In between trying to understand why your child is growing up so fast and working long hours at the office, most working mothers might forget that they are women with their own needs too, because the last thing you tend to think about is yourself.

But every now and then, you have a once-in-a-lifetime event like Brexit to remind you.

Women will have the power to decide the fate of the EU referendum taking place today. However, the campaigns on each side have failed to resonate with female voters.

Brexit Britain: What you need to know

Fighting to be heard

Ironically, women's major contribution in the Brexit debate has been to fight for more women's opinions and questions to be voiced.

Read more: EU referendum: Poll of polls puts Leave ahead

At this point, female voters are stuck in the middle because they have not been included in the conversation.

Perhaps my son feels the same way when adults talk and make decisions right in front of him without including him in the conversation. But in this case, my vote matters, so why have my questions not been addressed, why am I not important?

Factually there are one million more women than men in the UK and 69 per cent of women are employed.

Women not being a part of the Brexit debate has been the very sign of inequality I fear women will face if we choose to leave the EU.

The EU has always been our friend and recognised the importance of eliminating inequalities between men and women. This is not to say that the UK will not provide us these laws, but the EU has always been our safety net.

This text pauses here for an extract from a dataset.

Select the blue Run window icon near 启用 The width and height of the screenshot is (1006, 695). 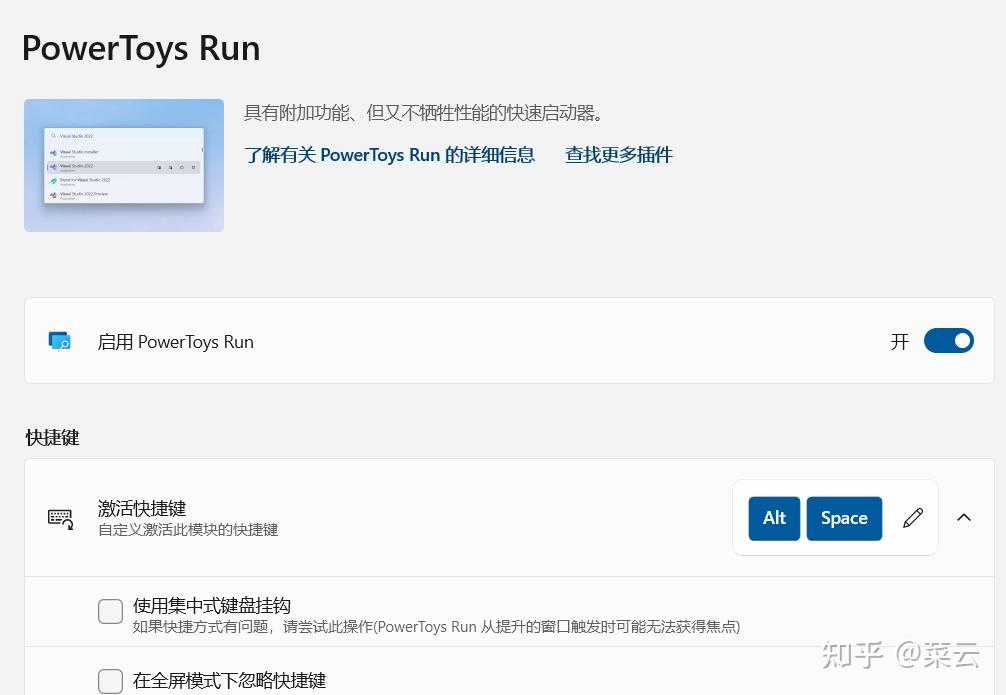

Read more: EU referendum: What the polls aren't telling you

It has provided legally binding directives by which women and men were treated equally, especially in the work place. The EU provided equal pay for part time workers. And who does this affect? Mothers! Who are juggling a family, work and their own social life.

A humanised debate

Throughout the campaign, both sides should have done more to humanise the debate and have a positive vision for either outcome.

As mothers we needed to hear arguments on job security not just for our current work market but also for our children and grandchildren. When discussing immigration, we needed to examine the pressure it creates on schools and hospitals rather than suggesting "mass sex attacks" by migrants if we left the EU.

Women's issues desperately need to be at the core of the Brexit debate moving forward and we need to give more airtime to working mothers and female business leaders so this very public cat fight between Eurosceptic men is quashed.

This time, today, I am going to use my voice a woman, a mother, a worker, a daughter to declare I want to remain in the EU. What will you do?